Your WLAN Design Standard or Design should include general requirements such as:
- What types of designs/surveys are required. For example, a minimum of a Pre-install Remote Predictive Design/Survey, pre-install onsite measurements of actual wall attenuation in representative areas, and Post Install Onsite Survey for validation are required for each site deployed. In specialized deployment scenarios such as Very High Density (VHD) areas, outdoor areas, warehouses, loading docks, industrial environments, garages/barns, executive offices and historical buildings, a Pre-install Onsite Survey is required as well.
- What bands and standards are required to be designed for.
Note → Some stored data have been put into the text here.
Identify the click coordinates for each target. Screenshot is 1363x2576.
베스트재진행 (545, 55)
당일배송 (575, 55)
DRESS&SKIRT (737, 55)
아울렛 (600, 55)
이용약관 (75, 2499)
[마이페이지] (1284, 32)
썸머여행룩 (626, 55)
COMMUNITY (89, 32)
For example, design for 5 GHz 802.11ac wave 2 primary and 2.4 GHz 802.11n secondary. 2.4 GHz is considered best effort and may be leveraged for future IOT applications.
- How many SSIDs to limit the design to. For example, limit number of SSIDs to 2. One for 802.1X/RADIUS authentication with dynamic VLAN assignment and one for guest access.
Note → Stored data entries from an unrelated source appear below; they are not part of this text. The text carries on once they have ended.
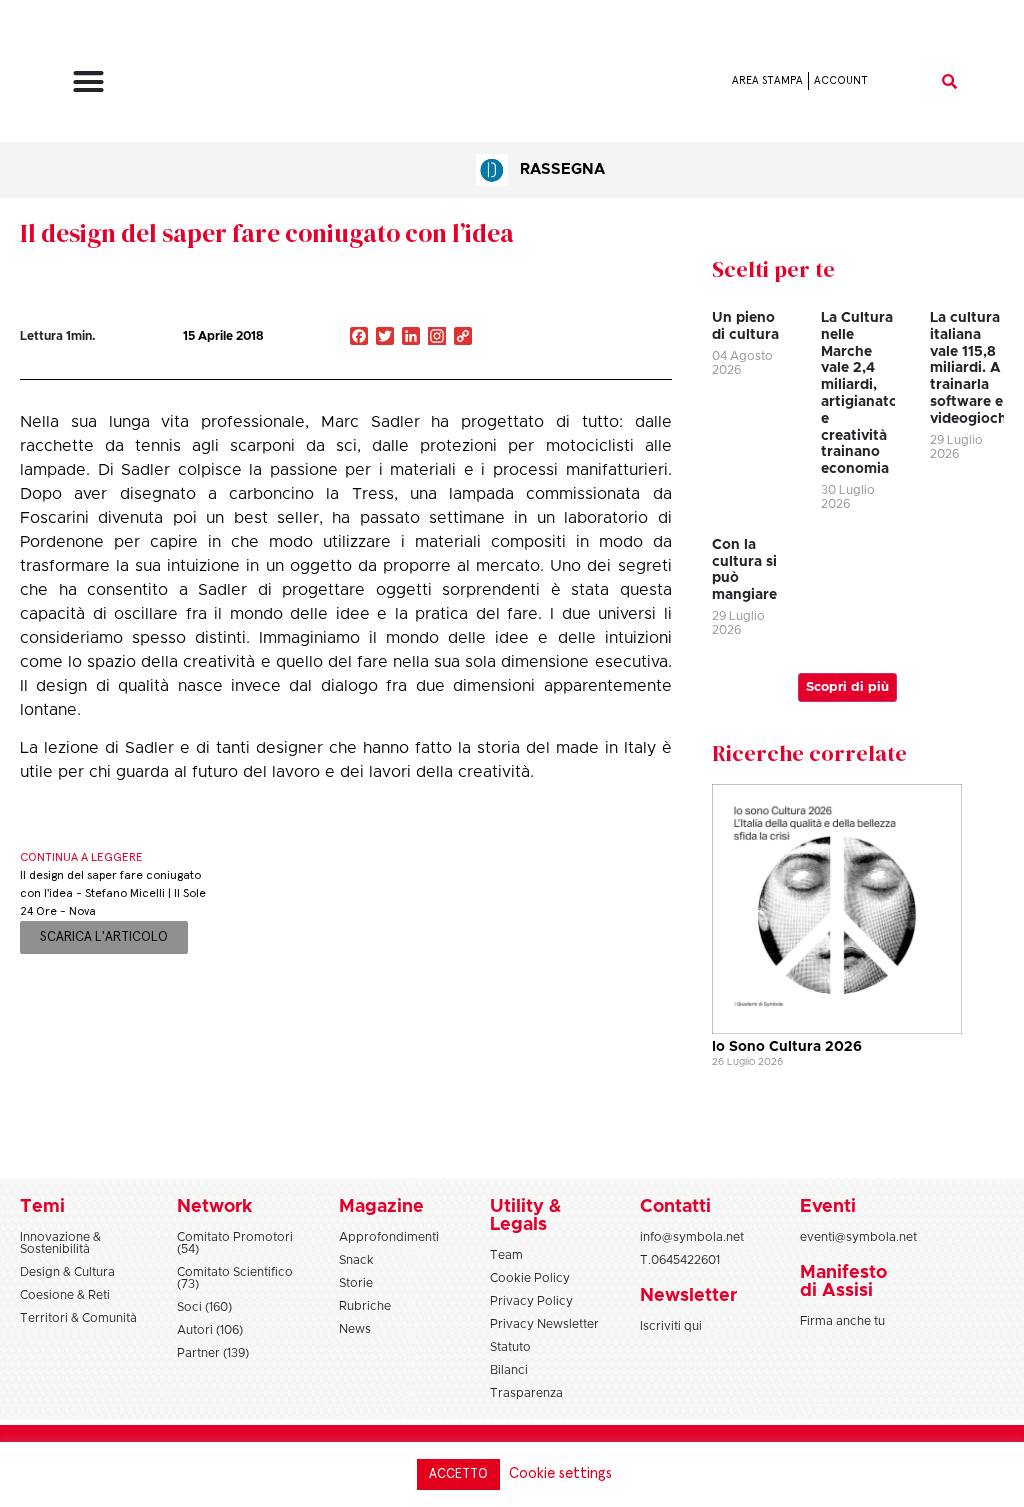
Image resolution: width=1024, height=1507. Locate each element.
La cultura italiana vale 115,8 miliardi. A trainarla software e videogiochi (970, 368)
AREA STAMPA (767, 80)
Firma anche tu (842, 1321)
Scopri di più (847, 687)
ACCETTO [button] (458, 1474)
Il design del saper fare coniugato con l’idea (267, 233)
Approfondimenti (389, 1237)
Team (506, 1255)
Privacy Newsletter (544, 1324)
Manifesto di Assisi (843, 1282)
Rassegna (562, 169)
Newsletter (688, 1296)
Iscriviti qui (671, 1326)
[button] (88, 81)
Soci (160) (204, 1307)
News (355, 1329)
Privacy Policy (531, 1301)
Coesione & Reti (65, 1295)
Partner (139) (213, 1353)
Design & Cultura (67, 1272)
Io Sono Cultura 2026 (787, 1047)
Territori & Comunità (78, 1318)
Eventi (828, 1207)
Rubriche (365, 1306)
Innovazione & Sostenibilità (60, 1243)
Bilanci (509, 1370)
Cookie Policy (530, 1278)
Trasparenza (526, 1393)
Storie (356, 1283)
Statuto (510, 1347)
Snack (356, 1260)
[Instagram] (437, 338)
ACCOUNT (841, 80)
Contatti (675, 1207)
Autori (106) (210, 1330)
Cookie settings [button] (560, 1473)
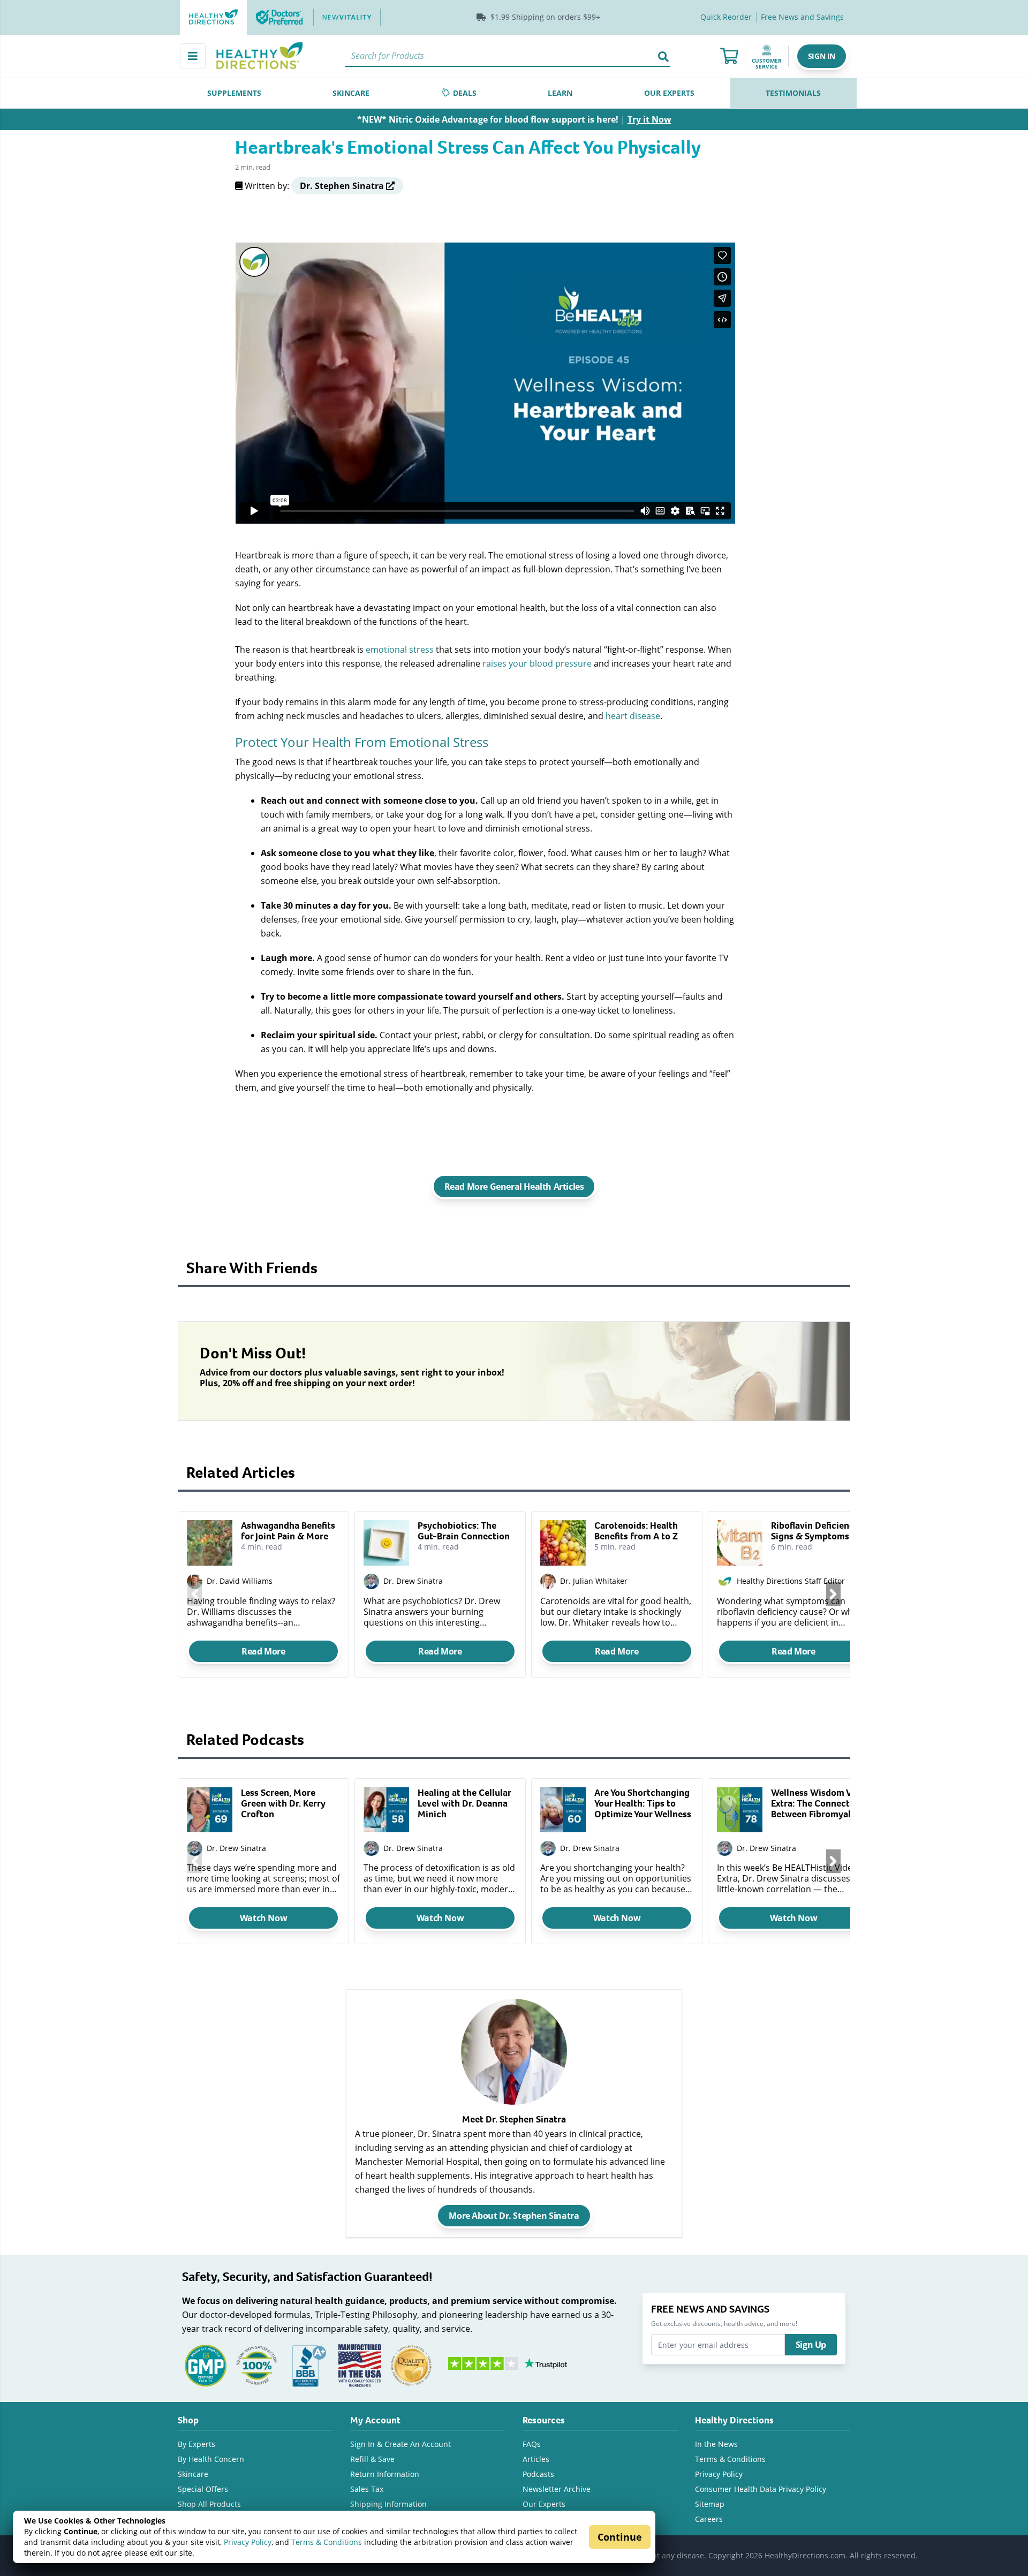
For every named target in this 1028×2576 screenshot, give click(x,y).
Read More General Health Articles (514, 1186)
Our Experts (544, 2504)
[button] (821, 56)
- What size channels to design for. For example, use 40 MHz channels when you can and 20 MHz when you can’t. Design for 40 MHz channels on 5 GHz and 20 MHz channels on 2.4 GHz with the exception being those areas identified as Very High Density (VHD) and those areas where the Pre-install Remote Predictive Design indicates there will be too much Co-Channel Interference using 40 MHz channels on 5GHz (perhaps large open areas). Those areas identified as Very High Density (VHD) and those areas that the Pre-install Predictive Remote Design indicates there will be too much Co-Channel Interference, should be designed for 20 MHz channels on 5 GHz. 2.4 GHz should always be designed for 20 MHz channels.
- What maximum Transmit (TX) Power would be allowed. For example, maximum transmit (TX) power = 17 dBm/50 mW however during Pre-install Remote Predictive Design, TX power should be specified to be just high enough to meet design requirements. This will typically be a minimum of 3 dBm and a maximum of 9 dBm for the 2.4 GHz band and a minimum of 9 dBm and a maximum of 15 dBm for the 5 GHz band indoors however could be lower for Very High Density (VHD areas). Actual TX power, minimum TX power and maximum TX power settings should to be determined by the Pre-install Remote Predictive Design/building characteristics.
- What Band/Client Steering related settings should be. For example, reduce 2.4 GHz power to 6 to 9 dB lower than 5 GHz so dual band clients naturally prefer 5 GHz; and Band/Client steering (prefer 5 GHz) = enabled
- Other General requirements. For example, enable Fast Roaming; DFS Channels = Enabled; Minimum Data Rate = 24 (disable b rates + 18).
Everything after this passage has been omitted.